**Work instructions**
From the material beneath, pull every line with the word "Task".
=== Excerpted data ===
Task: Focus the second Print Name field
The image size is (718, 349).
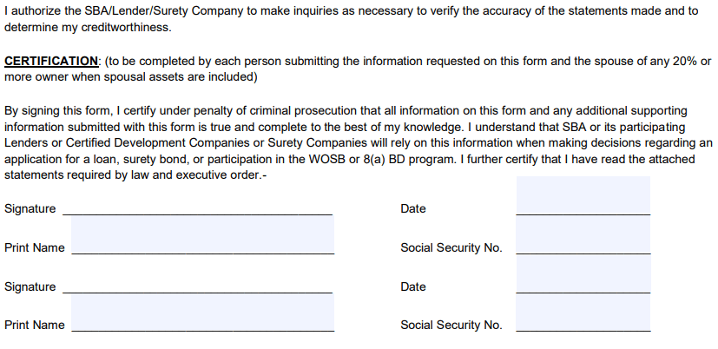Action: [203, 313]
===
=== Excerpted data ===
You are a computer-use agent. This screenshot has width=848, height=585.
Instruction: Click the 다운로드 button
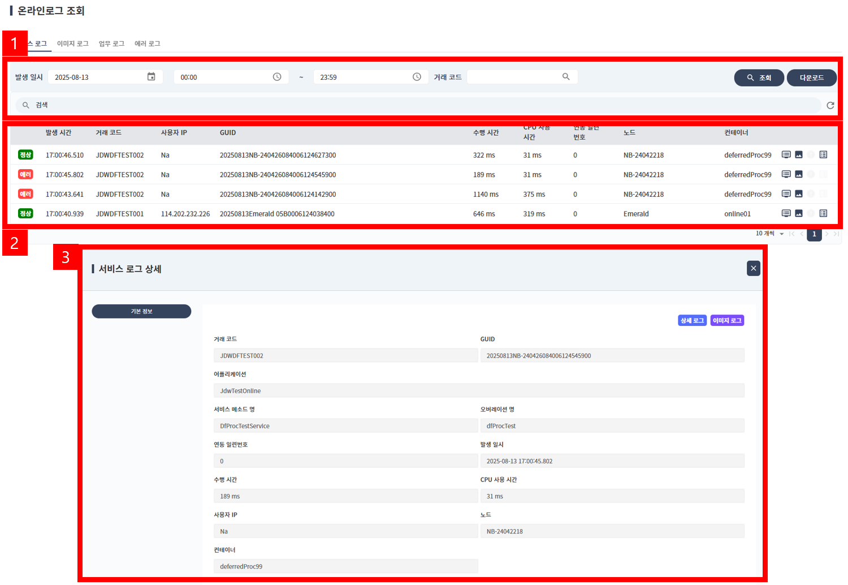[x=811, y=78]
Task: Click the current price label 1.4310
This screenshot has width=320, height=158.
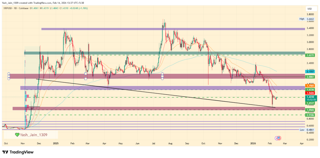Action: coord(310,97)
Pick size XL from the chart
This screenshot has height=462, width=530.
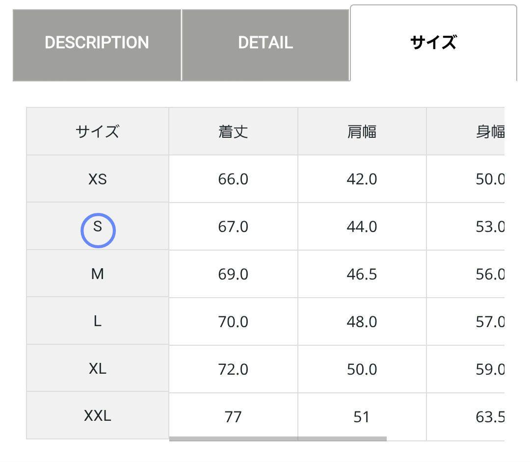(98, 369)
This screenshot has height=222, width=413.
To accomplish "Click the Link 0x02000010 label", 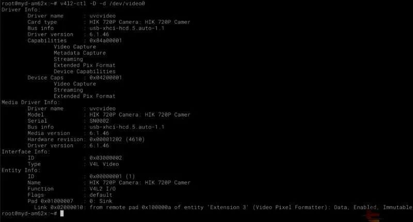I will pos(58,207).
===
**Completed exercise**
Task: Focus the second Print Name field
Task: Click the current price label 1.4310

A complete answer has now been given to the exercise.